[Records contained in a dataset]
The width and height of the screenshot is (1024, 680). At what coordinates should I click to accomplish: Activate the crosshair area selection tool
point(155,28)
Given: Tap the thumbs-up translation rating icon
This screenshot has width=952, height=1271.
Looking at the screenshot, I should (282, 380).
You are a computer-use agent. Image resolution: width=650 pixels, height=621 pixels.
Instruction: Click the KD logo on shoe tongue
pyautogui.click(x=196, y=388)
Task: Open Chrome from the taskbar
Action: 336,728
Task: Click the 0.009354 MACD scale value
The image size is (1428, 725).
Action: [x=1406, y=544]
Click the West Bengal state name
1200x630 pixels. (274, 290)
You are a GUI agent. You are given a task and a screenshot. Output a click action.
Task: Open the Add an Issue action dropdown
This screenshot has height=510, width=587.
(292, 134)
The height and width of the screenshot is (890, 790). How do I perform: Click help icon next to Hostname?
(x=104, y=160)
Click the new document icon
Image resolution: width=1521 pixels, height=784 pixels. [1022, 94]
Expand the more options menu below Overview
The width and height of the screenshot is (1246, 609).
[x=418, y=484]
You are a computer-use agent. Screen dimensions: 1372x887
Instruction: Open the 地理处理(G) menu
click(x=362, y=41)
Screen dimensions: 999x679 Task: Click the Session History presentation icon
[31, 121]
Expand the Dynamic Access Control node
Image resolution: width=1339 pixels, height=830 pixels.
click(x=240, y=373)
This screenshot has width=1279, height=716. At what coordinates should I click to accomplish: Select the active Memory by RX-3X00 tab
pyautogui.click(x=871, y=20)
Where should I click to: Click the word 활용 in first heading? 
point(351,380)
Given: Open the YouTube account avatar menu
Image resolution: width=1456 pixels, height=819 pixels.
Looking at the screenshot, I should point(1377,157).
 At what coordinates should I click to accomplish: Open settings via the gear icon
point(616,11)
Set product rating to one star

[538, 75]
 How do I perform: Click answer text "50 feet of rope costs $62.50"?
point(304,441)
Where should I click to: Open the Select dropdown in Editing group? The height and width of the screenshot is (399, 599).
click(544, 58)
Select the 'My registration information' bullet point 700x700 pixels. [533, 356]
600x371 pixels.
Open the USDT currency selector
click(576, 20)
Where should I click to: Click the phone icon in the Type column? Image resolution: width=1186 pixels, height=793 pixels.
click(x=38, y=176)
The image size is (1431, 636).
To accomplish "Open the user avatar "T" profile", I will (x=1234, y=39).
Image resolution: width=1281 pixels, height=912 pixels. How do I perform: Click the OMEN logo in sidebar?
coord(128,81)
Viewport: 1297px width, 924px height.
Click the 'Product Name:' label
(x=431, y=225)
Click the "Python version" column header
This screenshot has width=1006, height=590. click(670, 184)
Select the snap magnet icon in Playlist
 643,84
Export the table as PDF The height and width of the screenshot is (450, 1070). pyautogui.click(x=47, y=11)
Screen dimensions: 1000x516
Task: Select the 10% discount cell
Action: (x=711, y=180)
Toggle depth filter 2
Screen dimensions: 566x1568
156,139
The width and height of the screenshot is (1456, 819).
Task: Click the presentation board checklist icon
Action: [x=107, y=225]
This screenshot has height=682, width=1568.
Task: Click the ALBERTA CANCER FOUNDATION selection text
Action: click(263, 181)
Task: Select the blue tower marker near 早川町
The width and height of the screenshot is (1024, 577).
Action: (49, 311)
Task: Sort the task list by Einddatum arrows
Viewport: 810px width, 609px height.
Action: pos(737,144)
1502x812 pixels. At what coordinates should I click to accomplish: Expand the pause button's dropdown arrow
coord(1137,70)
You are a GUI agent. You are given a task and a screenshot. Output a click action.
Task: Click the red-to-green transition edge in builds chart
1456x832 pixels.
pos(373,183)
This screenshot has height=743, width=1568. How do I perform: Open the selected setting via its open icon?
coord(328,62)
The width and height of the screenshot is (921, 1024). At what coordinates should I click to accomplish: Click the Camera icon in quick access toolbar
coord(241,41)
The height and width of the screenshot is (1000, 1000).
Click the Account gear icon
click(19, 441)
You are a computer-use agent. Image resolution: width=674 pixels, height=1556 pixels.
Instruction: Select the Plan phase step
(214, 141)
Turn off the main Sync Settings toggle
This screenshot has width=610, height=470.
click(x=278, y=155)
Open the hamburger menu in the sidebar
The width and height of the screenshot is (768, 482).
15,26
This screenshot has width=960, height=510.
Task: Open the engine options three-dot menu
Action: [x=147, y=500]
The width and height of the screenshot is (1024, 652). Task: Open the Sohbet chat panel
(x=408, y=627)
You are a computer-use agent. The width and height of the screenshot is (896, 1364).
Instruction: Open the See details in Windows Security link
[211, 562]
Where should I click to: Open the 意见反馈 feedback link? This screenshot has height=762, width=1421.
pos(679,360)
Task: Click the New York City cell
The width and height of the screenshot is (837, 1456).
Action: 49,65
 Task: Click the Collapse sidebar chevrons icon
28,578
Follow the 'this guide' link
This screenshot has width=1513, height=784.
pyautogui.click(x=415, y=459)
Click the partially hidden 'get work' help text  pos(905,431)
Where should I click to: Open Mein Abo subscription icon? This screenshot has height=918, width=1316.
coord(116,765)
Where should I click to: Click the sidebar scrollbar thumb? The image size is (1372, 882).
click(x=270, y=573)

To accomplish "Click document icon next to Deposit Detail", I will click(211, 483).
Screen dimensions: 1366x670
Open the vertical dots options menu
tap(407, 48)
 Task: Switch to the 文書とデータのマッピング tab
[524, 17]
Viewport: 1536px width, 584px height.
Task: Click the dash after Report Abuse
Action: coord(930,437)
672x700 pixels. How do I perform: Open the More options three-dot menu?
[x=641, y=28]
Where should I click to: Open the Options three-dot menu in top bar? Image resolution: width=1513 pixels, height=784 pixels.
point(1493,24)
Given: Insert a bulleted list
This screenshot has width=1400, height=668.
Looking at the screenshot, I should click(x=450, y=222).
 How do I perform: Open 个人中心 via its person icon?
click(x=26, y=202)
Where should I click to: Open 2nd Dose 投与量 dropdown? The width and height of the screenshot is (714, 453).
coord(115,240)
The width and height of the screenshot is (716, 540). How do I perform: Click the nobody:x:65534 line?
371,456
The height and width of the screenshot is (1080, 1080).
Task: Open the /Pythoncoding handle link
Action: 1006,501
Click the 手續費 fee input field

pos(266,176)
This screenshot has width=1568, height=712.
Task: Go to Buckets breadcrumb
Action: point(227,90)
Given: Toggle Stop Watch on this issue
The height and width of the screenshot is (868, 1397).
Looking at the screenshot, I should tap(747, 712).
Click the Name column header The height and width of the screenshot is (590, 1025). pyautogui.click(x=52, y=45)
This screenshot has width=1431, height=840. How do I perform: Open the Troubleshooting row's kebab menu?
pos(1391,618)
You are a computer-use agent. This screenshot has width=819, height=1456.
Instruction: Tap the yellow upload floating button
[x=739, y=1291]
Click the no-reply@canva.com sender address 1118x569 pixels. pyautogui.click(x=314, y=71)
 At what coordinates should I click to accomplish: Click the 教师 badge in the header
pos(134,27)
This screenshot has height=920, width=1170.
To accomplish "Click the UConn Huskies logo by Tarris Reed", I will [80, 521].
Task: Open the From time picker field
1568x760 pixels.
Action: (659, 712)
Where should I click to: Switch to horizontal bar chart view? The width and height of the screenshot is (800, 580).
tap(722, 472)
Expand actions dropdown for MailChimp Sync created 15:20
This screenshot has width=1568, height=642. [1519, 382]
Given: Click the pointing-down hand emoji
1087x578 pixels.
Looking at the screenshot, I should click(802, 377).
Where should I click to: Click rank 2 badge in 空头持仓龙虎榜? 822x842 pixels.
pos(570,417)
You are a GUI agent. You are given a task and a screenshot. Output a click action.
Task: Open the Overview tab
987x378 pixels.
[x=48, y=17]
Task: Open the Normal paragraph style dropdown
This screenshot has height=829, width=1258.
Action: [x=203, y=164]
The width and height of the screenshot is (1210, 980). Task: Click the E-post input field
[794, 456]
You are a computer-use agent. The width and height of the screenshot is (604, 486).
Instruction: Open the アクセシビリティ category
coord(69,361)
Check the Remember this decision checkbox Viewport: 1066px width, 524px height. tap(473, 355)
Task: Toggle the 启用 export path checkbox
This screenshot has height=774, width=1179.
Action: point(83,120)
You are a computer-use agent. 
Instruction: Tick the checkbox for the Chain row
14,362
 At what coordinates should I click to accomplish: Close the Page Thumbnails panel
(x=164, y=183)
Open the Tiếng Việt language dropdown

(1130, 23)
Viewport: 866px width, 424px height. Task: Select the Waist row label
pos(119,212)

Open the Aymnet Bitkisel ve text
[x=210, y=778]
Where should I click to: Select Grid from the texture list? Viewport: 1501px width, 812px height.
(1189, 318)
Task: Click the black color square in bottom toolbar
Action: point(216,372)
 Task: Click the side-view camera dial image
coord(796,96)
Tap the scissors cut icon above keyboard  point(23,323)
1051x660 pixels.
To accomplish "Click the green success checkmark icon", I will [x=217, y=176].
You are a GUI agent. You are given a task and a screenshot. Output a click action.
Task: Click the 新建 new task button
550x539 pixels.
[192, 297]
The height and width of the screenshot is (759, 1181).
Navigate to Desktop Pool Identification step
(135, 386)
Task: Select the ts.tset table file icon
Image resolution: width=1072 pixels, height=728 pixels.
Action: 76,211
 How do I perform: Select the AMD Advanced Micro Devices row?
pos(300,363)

## What you have to do
Could you write out, exactly as they stand, only the lines above that begin at the line with "Where should I click to: Open 2nd" and stop after the line with "Click the no-reply@canva.com"?

## Your response
Where should I click to: Open 2nd Dose 投与量 dropdown? The width and height of the screenshot is (714, 453).
coord(115,240)
The width and height of the screenshot is (716, 540). How do I perform: Click the nobody:x:65534 line?
371,456
The height and width of the screenshot is (1080, 1080).
Task: Open the /Pythoncoding handle link
Action: 1006,501
Click the 手續費 fee input field

pos(266,176)
This screenshot has width=1568, height=712.
Task: Go to Buckets breadcrumb
Action: point(227,90)
Given: Toggle Stop Watch on this issue
The height and width of the screenshot is (868, 1397).
Looking at the screenshot, I should tap(747, 712).
Click the Name column header The height and width of the screenshot is (590, 1025). pyautogui.click(x=52, y=45)
This screenshot has width=1431, height=840. How do I perform: Open the Troubleshooting row's kebab menu?
pos(1391,618)
You are a computer-use agent. This screenshot has width=819, height=1456.
Instruction: Tap the yellow upload floating button
[x=739, y=1291]
Click the no-reply@canva.com sender address 1118x569 pixels. pyautogui.click(x=314, y=71)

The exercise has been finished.